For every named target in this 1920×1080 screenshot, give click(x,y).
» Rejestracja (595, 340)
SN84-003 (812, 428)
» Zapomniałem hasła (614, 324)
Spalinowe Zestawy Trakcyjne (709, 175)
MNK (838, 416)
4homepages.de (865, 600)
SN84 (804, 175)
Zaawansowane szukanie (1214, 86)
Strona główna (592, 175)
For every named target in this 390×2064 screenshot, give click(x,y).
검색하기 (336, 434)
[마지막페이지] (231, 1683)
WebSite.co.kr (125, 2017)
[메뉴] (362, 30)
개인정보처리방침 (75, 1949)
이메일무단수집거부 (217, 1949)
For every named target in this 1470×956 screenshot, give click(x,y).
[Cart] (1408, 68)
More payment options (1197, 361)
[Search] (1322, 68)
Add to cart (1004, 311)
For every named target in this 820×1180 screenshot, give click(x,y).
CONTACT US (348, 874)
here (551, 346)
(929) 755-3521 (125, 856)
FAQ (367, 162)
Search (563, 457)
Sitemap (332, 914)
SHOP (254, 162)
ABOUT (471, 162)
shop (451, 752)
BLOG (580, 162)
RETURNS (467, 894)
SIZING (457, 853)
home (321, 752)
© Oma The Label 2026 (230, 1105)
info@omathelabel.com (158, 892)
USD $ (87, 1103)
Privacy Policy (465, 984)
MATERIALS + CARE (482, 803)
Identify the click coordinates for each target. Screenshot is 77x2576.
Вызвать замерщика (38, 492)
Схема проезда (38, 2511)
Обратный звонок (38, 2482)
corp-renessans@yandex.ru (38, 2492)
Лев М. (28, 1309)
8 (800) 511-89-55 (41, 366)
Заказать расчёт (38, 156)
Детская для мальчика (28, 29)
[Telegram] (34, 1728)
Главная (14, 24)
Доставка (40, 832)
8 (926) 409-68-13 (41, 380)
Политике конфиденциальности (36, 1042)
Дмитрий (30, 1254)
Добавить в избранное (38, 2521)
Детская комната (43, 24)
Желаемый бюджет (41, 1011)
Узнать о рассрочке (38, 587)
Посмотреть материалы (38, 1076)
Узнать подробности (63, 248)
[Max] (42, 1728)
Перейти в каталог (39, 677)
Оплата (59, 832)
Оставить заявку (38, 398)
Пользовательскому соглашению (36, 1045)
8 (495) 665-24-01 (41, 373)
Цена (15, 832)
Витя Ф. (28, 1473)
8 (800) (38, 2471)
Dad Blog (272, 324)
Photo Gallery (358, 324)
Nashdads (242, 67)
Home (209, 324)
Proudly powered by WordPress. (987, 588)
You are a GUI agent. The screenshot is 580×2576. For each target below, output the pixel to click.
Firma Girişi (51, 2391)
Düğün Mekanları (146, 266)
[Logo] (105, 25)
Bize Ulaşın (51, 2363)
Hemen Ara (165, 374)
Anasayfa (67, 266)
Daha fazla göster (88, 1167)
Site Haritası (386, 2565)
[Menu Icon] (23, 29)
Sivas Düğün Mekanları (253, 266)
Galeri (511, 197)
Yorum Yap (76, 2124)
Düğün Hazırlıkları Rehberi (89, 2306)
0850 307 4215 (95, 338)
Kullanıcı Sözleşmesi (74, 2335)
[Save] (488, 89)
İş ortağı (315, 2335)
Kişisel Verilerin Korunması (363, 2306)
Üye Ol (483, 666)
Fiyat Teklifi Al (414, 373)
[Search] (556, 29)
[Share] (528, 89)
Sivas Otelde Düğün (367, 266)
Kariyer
==============================
What is required: Each of the entries above needs to be given again exactly.

Answer to this task:
For every named target in this 1920×1080 screenshot, give click(x,y).
» Rejestracja (595, 340)
SN84-003 (812, 428)
» Zapomniałem hasła (614, 324)
Spalinowe Zestawy Trakcyjne (709, 175)
MNK (838, 416)
4homepages.de (865, 600)
SN84 (804, 175)
Zaawansowane szukanie (1214, 86)
Strona główna (592, 175)
For every named target in this 390×2064 screenshot, give click(x,y).
검색하기 (336, 434)
[마지막페이지] (231, 1683)
WebSite.co.kr (125, 2017)
[메뉴] (362, 30)
개인정보처리방침 (75, 1949)
이메일무단수집거부 (217, 1949)
For every named target in this 1470×956 screenshot, give click(x,y).
[Cart] (1408, 68)
More payment options (1197, 361)
[Search] (1322, 68)
Add to cart (1004, 311)
For every named target in this 820×1180 screenshot, give click(x,y).
CONTACT US (348, 874)
here (551, 346)
(929) 755-3521 (125, 856)
FAQ (367, 162)
Search (563, 457)
Sitemap (332, 914)
SHOP (254, 162)
ABOUT (471, 162)
shop (451, 752)
BLOG (580, 162)
RETURNS (467, 894)
SIZING (457, 853)
home (321, 752)
© Oma The Label 2026 (230, 1105)
info@omathelabel.com (158, 892)
USD $ (87, 1103)
Privacy Policy (465, 984)
MATERIALS + CARE (482, 803)
Identify the click coordinates for each target. Screenshot is 77x2576.
Вызвать замерщика (38, 492)
Схема проезда (38, 2511)
Обратный звонок (38, 2482)
corp-renessans@yandex.ru (38, 2492)
Лев М. (28, 1309)
8 (800) 511-89-55 (41, 366)
Заказать расчёт (38, 156)
Детская для мальчика (28, 29)
[Telegram] (34, 1728)
Главная (14, 24)
Доставка (40, 832)
8 (926) 409-68-13 (41, 380)
Политике конфиденциальности (36, 1042)
Дмитрий (30, 1254)
Добавить в избранное (38, 2521)
Детская комната (43, 24)
Желаемый бюджет (41, 1011)
Узнать о рассрочке (38, 587)
Посмотреть материалы (38, 1076)
Узнать подробности (63, 248)
[Max] (42, 1728)
Перейти в каталог (39, 677)
Оплата (59, 832)
Оставить заявку (38, 398)
Пользовательскому соглашению (36, 1045)
8 (495) 665-24-01 (41, 373)
Цена (15, 832)
Витя Ф. (28, 1473)
8 (800) (38, 2471)
Dad Blog (272, 324)
Photo Gallery (358, 324)
Nashdads (242, 67)
Home (209, 324)
Proudly powered by WordPress. (987, 588)
You are a GUI agent. The screenshot is 580×2576. For each target below, output the pixel to click.
Firma Girişi (51, 2391)
Düğün Mekanları (146, 266)
[Logo] (105, 25)
Bize Ulaşın (51, 2363)
Hemen Ara (165, 374)
Anasayfa (67, 266)
Daha fazla göster (88, 1167)
Site Haritası (386, 2565)
[Menu Icon] (23, 29)
Sivas Düğün Mekanları (253, 266)
Galeri (511, 197)
Yorum Yap (76, 2124)
Düğün Hazırlıkları Rehberi (89, 2306)
0850 307 4215 (95, 338)
Kullanıcı Sözleşmesi (74, 2335)
[Save] (488, 89)
İş ortağı (315, 2335)
Kişisel Verilerin Korunması (363, 2306)
Üye Ol (483, 666)
Fiyat Teklifi Al (414, 373)
[Search] (556, 29)
[Share] (528, 89)
Sivas Otelde Düğün (367, 266)
Kariyer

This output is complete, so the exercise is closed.